Over at Fortune, Jon Fortt reports on a conversation with Tom Gibbons (right), the VP in charge of Microsoft's Specialized Devices & Applications group. SD&A is the MS umbrella that contains the Mac BU, along with projects such as Surface, Windows Embedded and Sync. Yes, Mac folk, we've been saying for years that we're special, and Microsoft agrees -- at least that we're "specialized," which is almost as good. Anyway, Gibbons had some interesting comments about MS plans for the platform of the future.
Gibbons says that for the past week a team of Microsoft engineers has been deep-diving into the SDK with an eye to "understand[ing] what we can bring to the iPhone." In addition to the ActiveSync functionality that's part of the forthcoming 2.0 update to the platform, it seems that MS may have some application-side ambitions for the iPhone as well. Considering that the Mac BU is a tidy and profitable division for Microsoft (Fortt guesstimates Mac app revenues for Microsoft at $350 million with $200M in annual profits, which strikes me as high-side but certainly not out of the realm of possibility), the opportunity to extend desktop productivity dominance to more corners of the mobile space (beyond the existing Windows Mobile installed base) must be quite appealing.
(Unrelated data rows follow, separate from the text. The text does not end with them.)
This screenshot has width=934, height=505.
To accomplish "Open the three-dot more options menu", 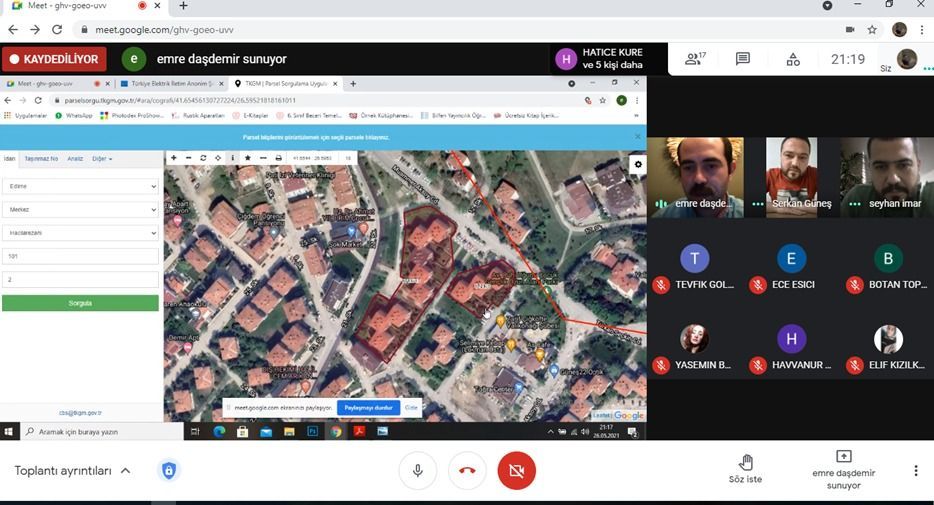I will [915, 471].
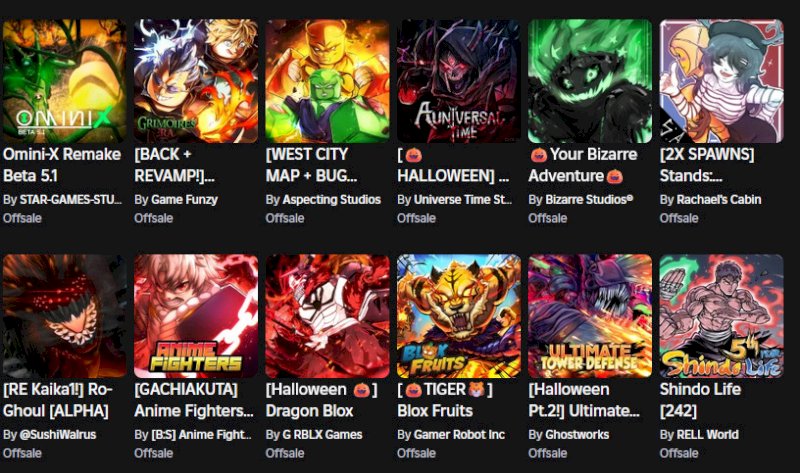Screen dimensions: 800x473
Task: Click the Shindo Life [242] title
Action: click(700, 400)
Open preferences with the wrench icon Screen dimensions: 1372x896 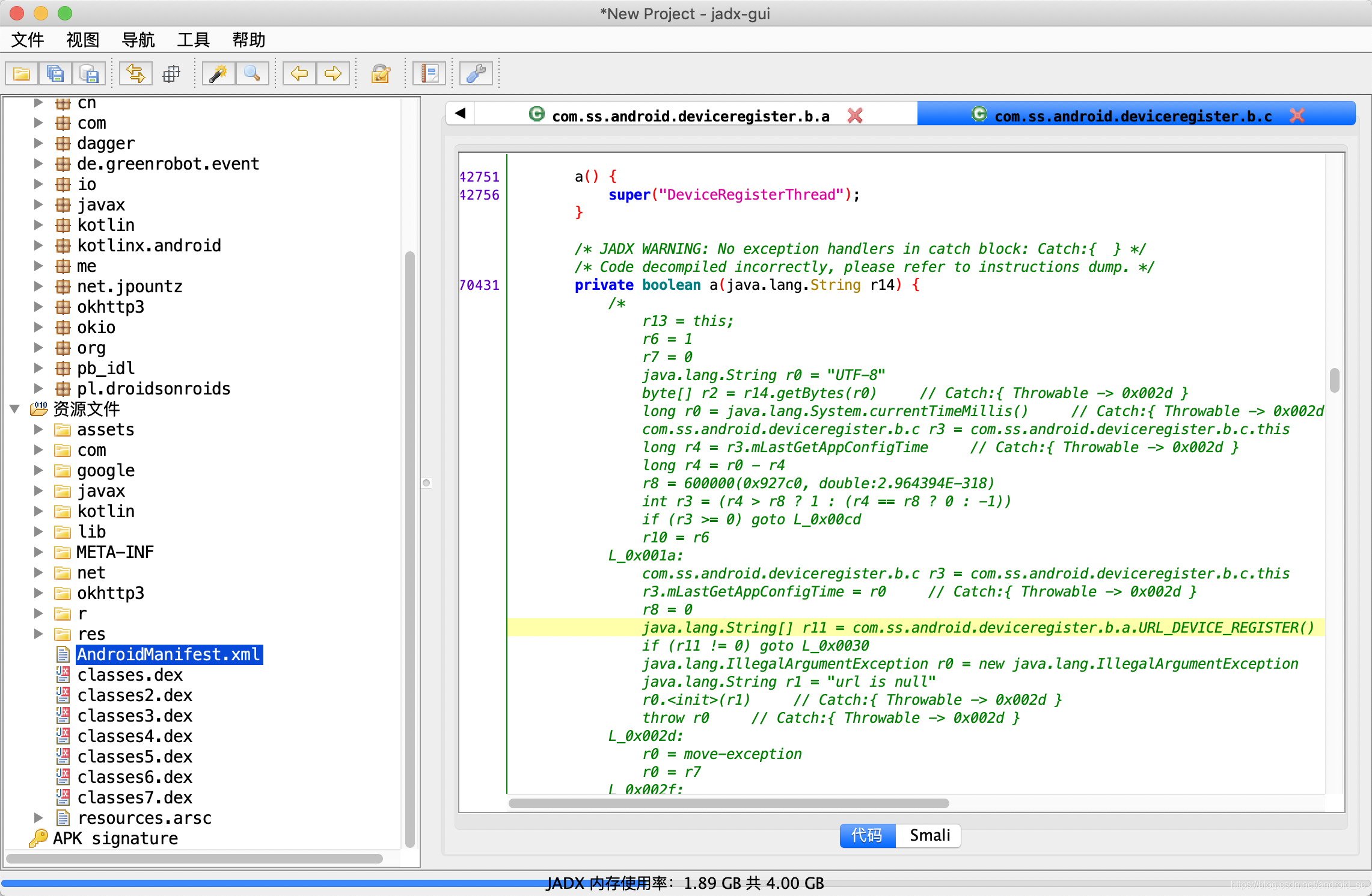[x=476, y=73]
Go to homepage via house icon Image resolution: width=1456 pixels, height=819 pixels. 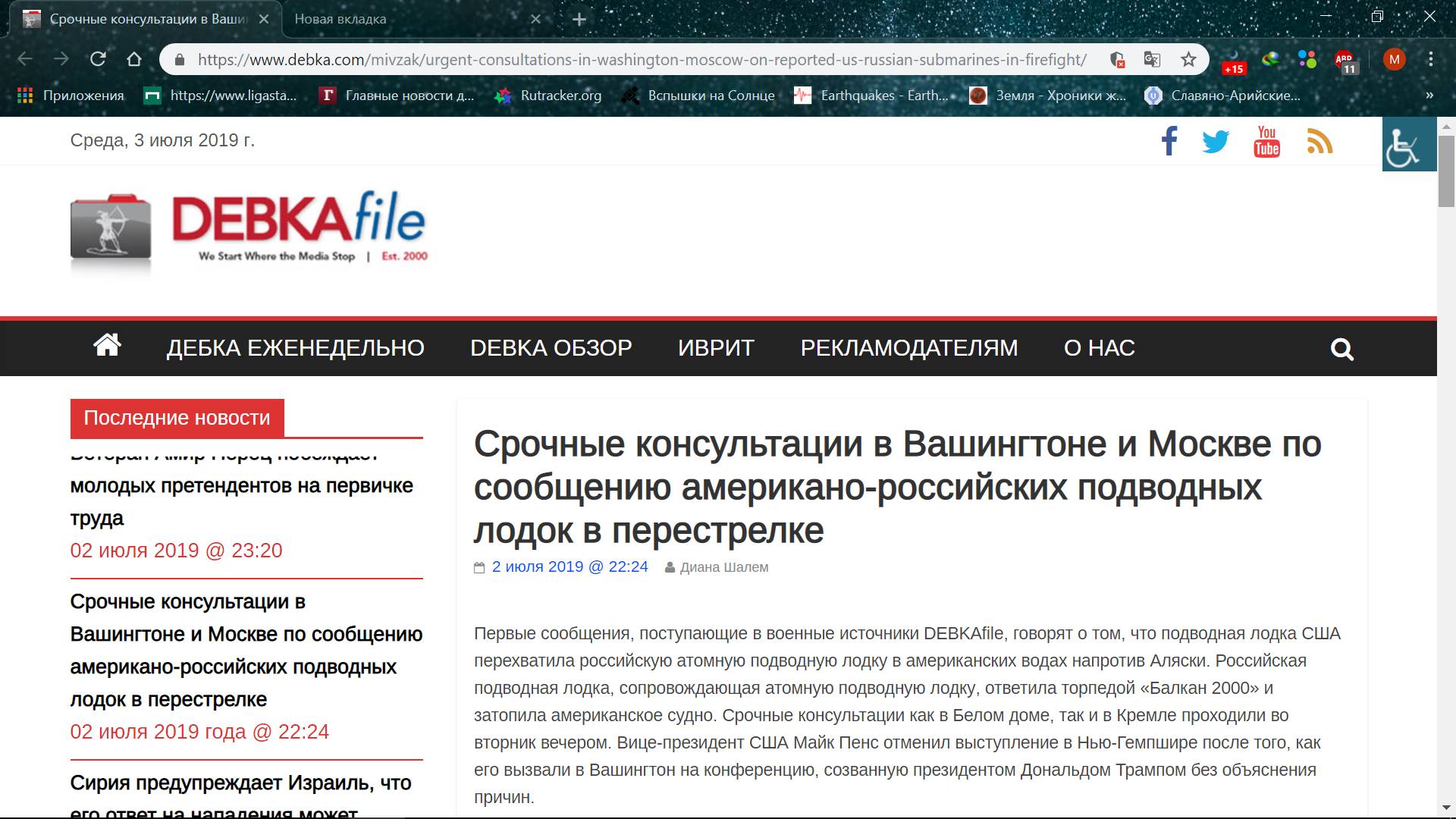(x=107, y=346)
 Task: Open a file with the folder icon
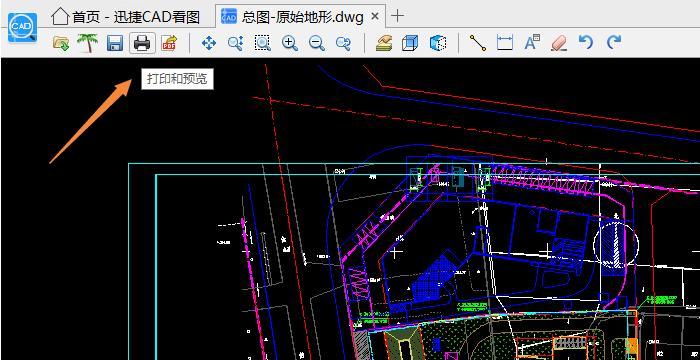coord(61,43)
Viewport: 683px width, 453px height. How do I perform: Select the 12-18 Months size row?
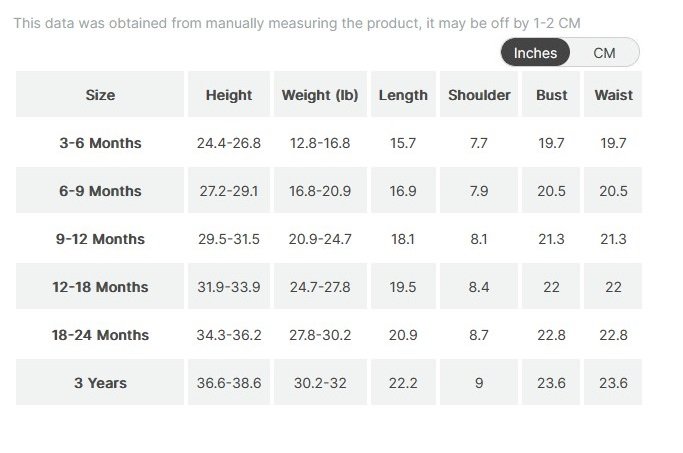[100, 287]
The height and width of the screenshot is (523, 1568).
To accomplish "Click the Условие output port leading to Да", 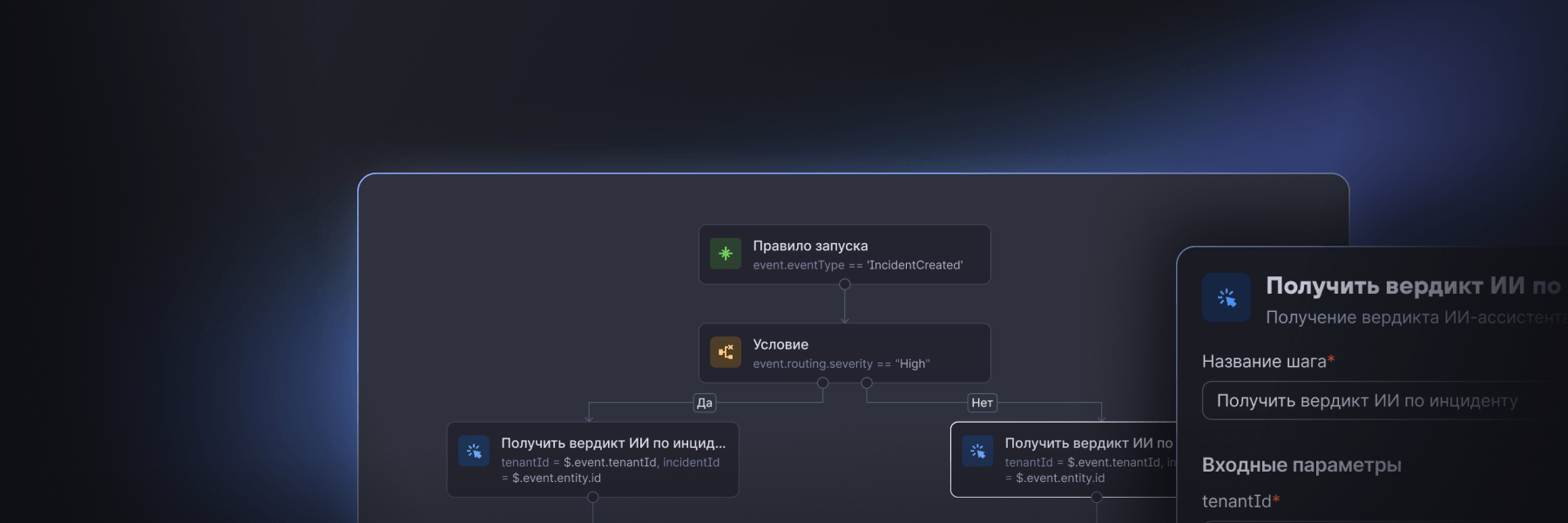I will click(x=822, y=383).
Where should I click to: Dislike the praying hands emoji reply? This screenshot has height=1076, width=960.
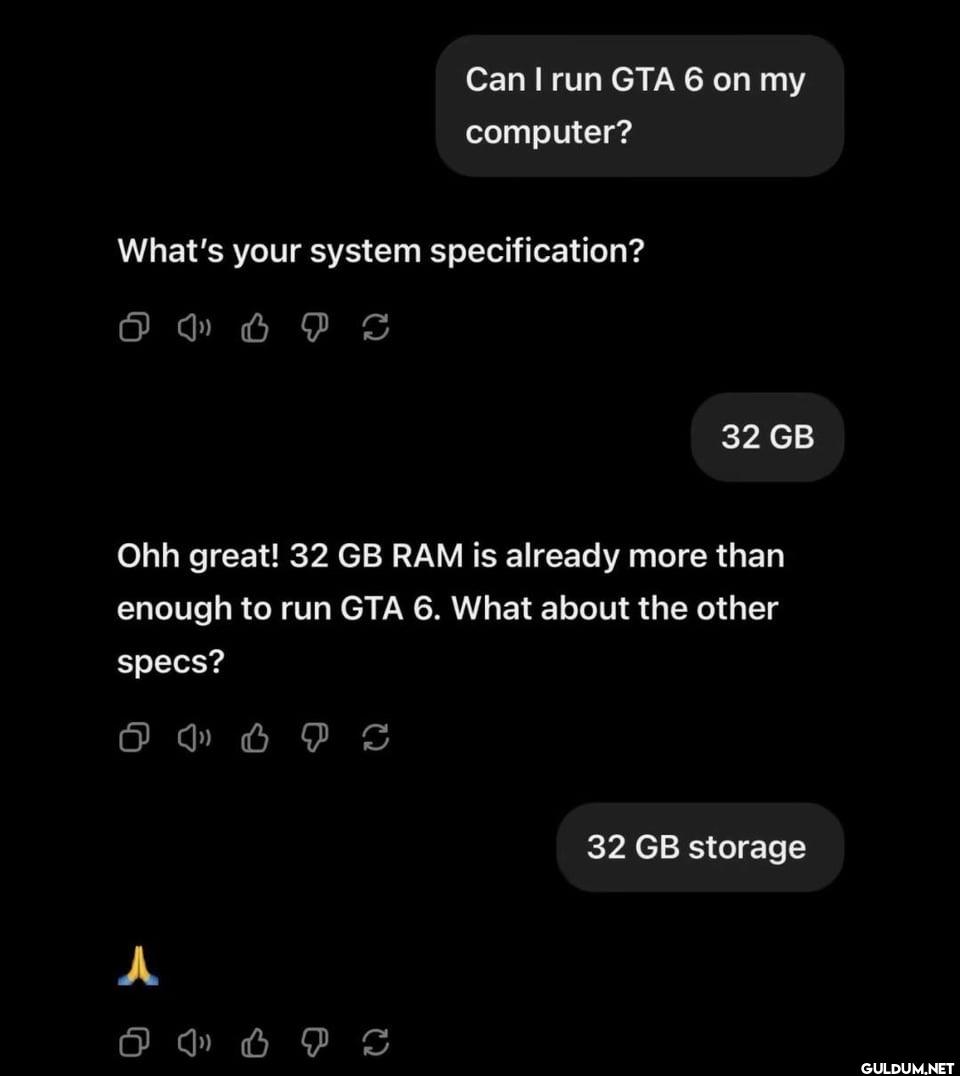[x=316, y=1043]
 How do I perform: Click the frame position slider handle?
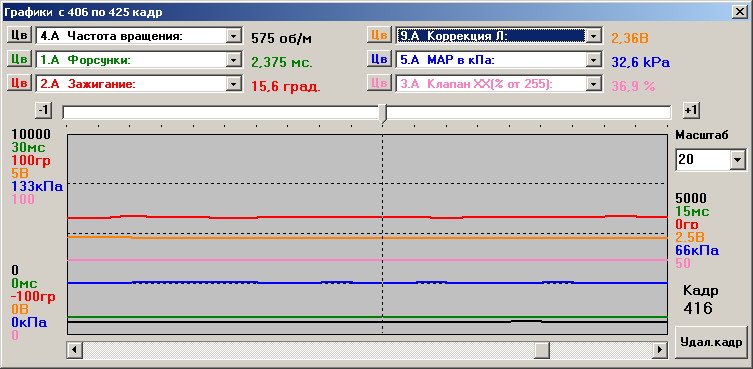382,114
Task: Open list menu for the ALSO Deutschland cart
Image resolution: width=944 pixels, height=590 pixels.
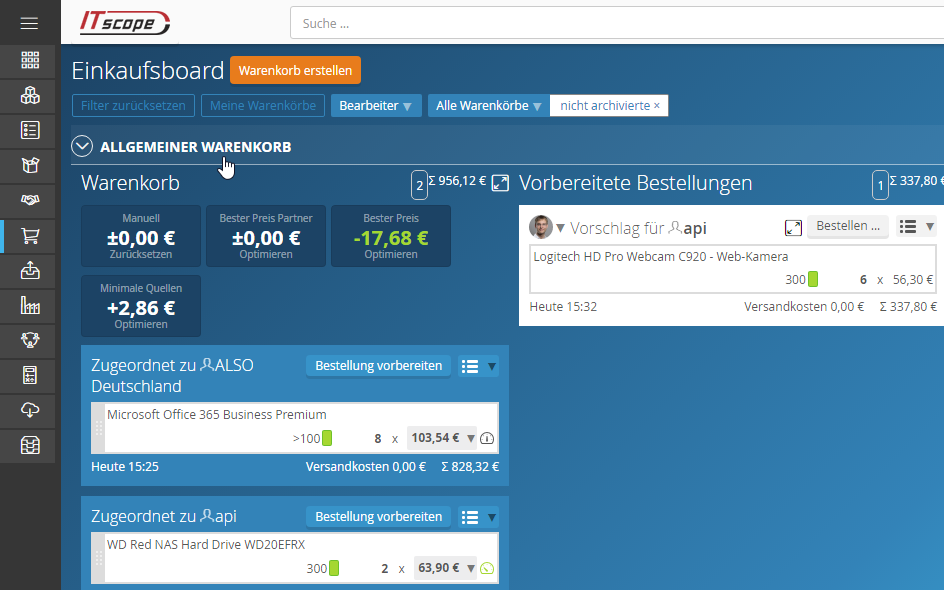Action: click(x=478, y=366)
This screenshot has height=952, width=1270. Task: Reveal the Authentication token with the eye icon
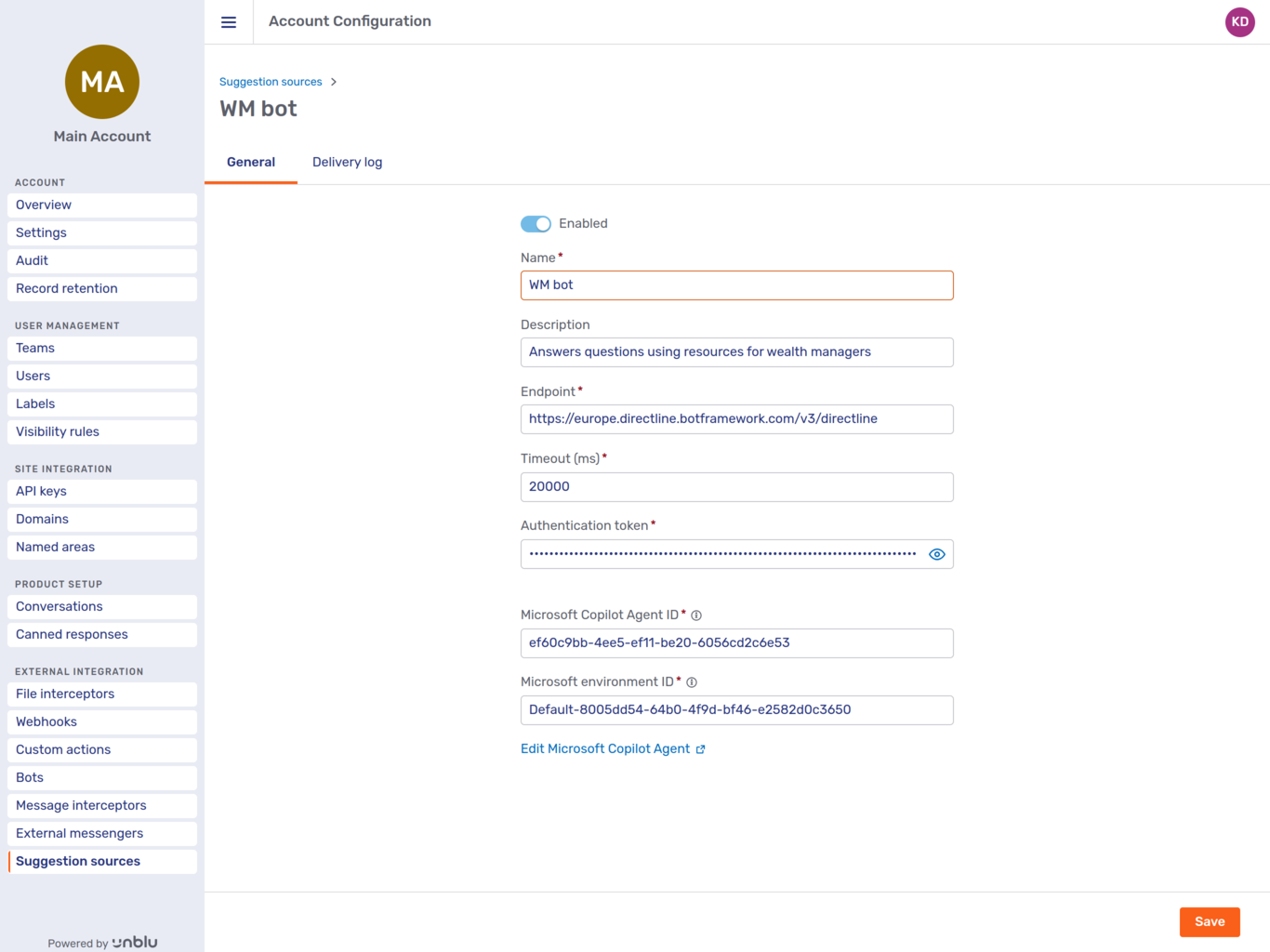(936, 553)
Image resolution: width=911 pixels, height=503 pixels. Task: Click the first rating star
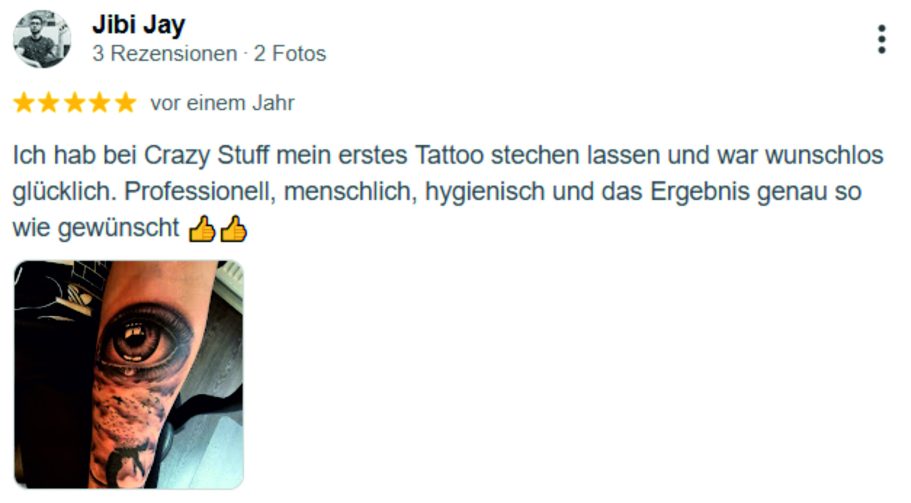(24, 103)
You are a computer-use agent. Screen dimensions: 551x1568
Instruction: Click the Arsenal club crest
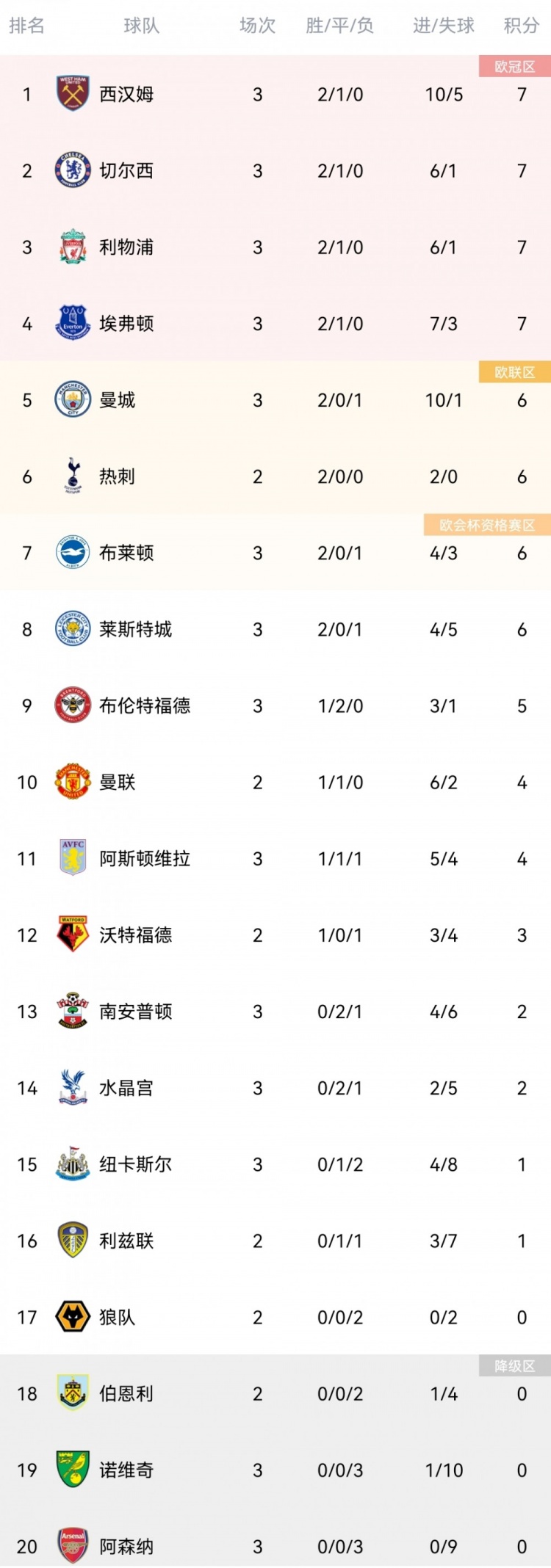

Still, there's another quote from Gibbons that underlines Microsoft's perceptions of the iPhone's impact (emphasis mine): "To the extent that Mac Office customers have functionality that they need in [the iPhone] environment, we're... trying to understand that now." Possibly an honest estimation, maybe a deliberate shading, but anyone who looks at the iPhone market and thinks that Mac users = iPhone owners is operating in a slightly different reality than most of us. Memo to Tom G: Your Windows Office customers are going to want iPhone integration too, and you can take that to the bank.